Movilizados vecinos y autoridades y reconocidos los peregrinos en el ya no, para ellos, sereno despuntar del día, encontraron, como gritara la aviesa despechada, la pieza de plata en el equipaje del mozo. Detención, juicio y ejecución de sentencia, mediante ahorcamiento, no se hicieron esperar pues, entonces como ahora, la injusticia siempre aparenta rigor y fuerza con el débil, allanándose, servil, ante el rico y los poderosos. Y estuvieron los oídos de la justicia más cerrados a las proclamas y súplicas del inocente que lo que sordos habían sido los de la virtud a la insidia del vicio. Desconsolados quienes días antes se habían arrodillado, junto a su hijo, en el sepulcro del Santo buscando el auxilio peregrino de su mano protectora, antes de continuar la ofrecida peregrinación, convertida en desconsolada soledad, acudieron a dar su último y definitivo adiós al hijo que todavía pendía del patíbulo, para escarmiento de malhechores y delincuentes.
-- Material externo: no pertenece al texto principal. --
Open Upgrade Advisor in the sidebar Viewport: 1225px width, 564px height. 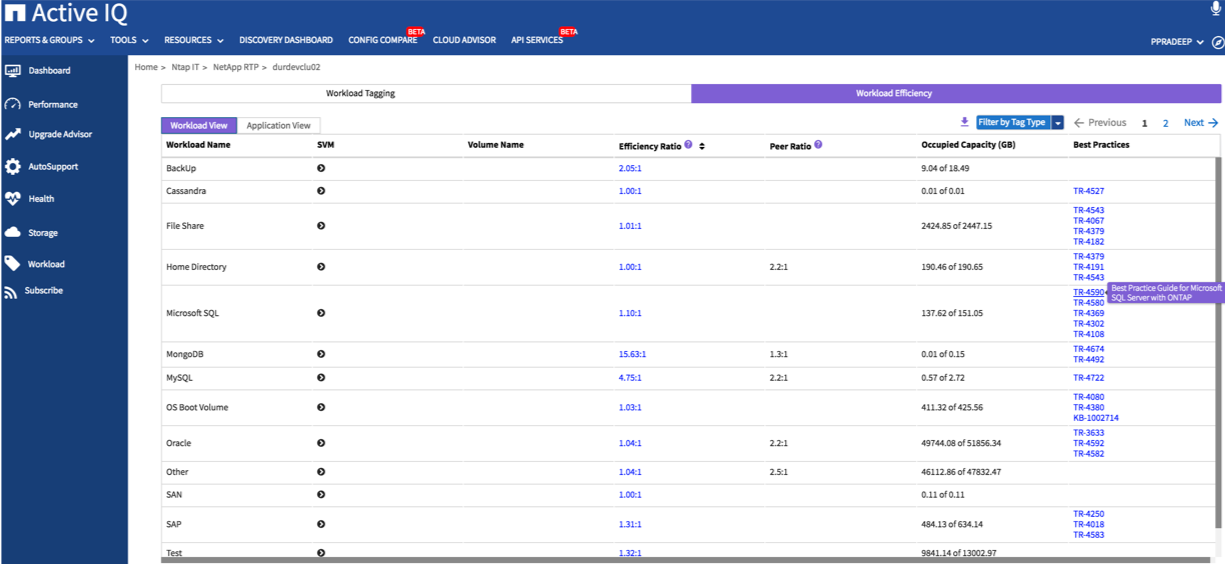click(x=13, y=134)
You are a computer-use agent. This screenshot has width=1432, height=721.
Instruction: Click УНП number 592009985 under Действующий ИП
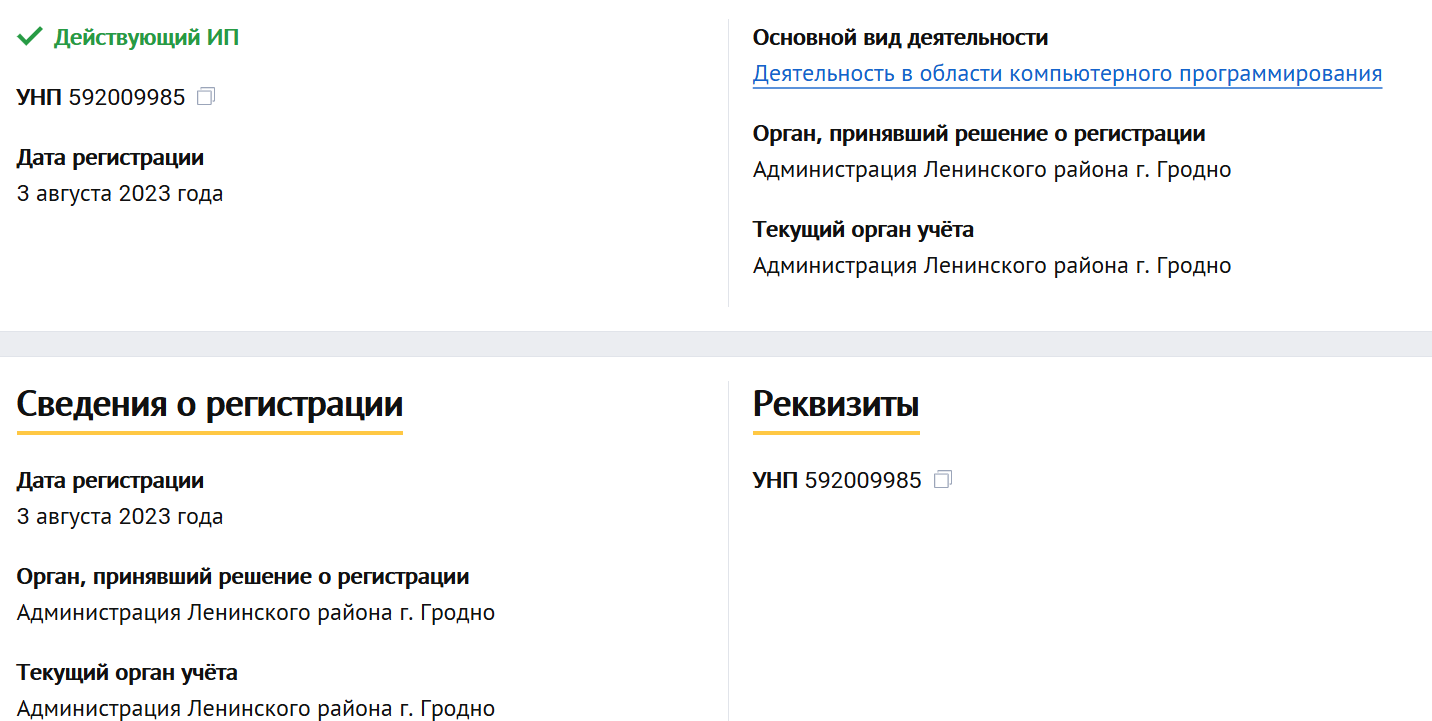click(x=127, y=98)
Pero, el penoso desconsuelo se trocó en incontenible dicha cuando el injustamente ajusticiado les habló instándoles a acudir a las autoridades, pues el glorioso Santo Domingo, sosteniéndolo por los pies, había impedido su muerte.

Con la nueva y la sorpresa, acudieron ante quien ejercía la jurisdicción en aquella merindad que , una vez enterado del extraordinario relato, les espetó, entre incrédulo, irónico y sarcástico, que su hijo estaba tan vivo como aquellas aves bien asadas de las que se disponía a dar buena cuenta. Y, antes de que terminara su frase, las aves se revistieron de plumas, de un salto abandonaron la fuente del festín y, ante la sorpresa de comensales y curiosos, por el suceso, se pusieron a cantar.

Las aves fueron llevadas a la Catedral en solemne recuerdo del acontecimiento, los peregrinos continuaron su camino hacia la tumba del Apóstol y durante muchos años quienes ejercían la función judicial en la ciudad de Santo Domingo de la Calzada debían llevar un cinturón rojo como recuerdo imperecedero de la injusticia obrada por aquel magistrado del milagro y, del mismo modo, debía sentar todos los días a un peregrino o a un pobre a su mesa, como perenne testimonio de la protección que el Santo seguía procurando sobre quienes, inermes y humildes, se acogen a su patrocinio. Y a partir de aquel suceso quienes, caminaban hacia Santiago consideraron siempre positivo augurio de feliz peregrinaje el contacto con el milagro. Por ello pugnaban por conseguir alguna de las plumas, desprendidas del gallinero catedralicio entre cantos de aleteo y cacareos madrugadores, que, orgullosos, colocaban en sus sombreros. Mudo e incontestable testimonio de esta práctica y devoción seculares siguen siendo hoy las profundas mellas producidas en la piedra del monumental gallinero por el continuo roce de palos y bastones de peregrinos que espantaban a las aves para que del provocado sobresalto también cayeran plumas protectoras “.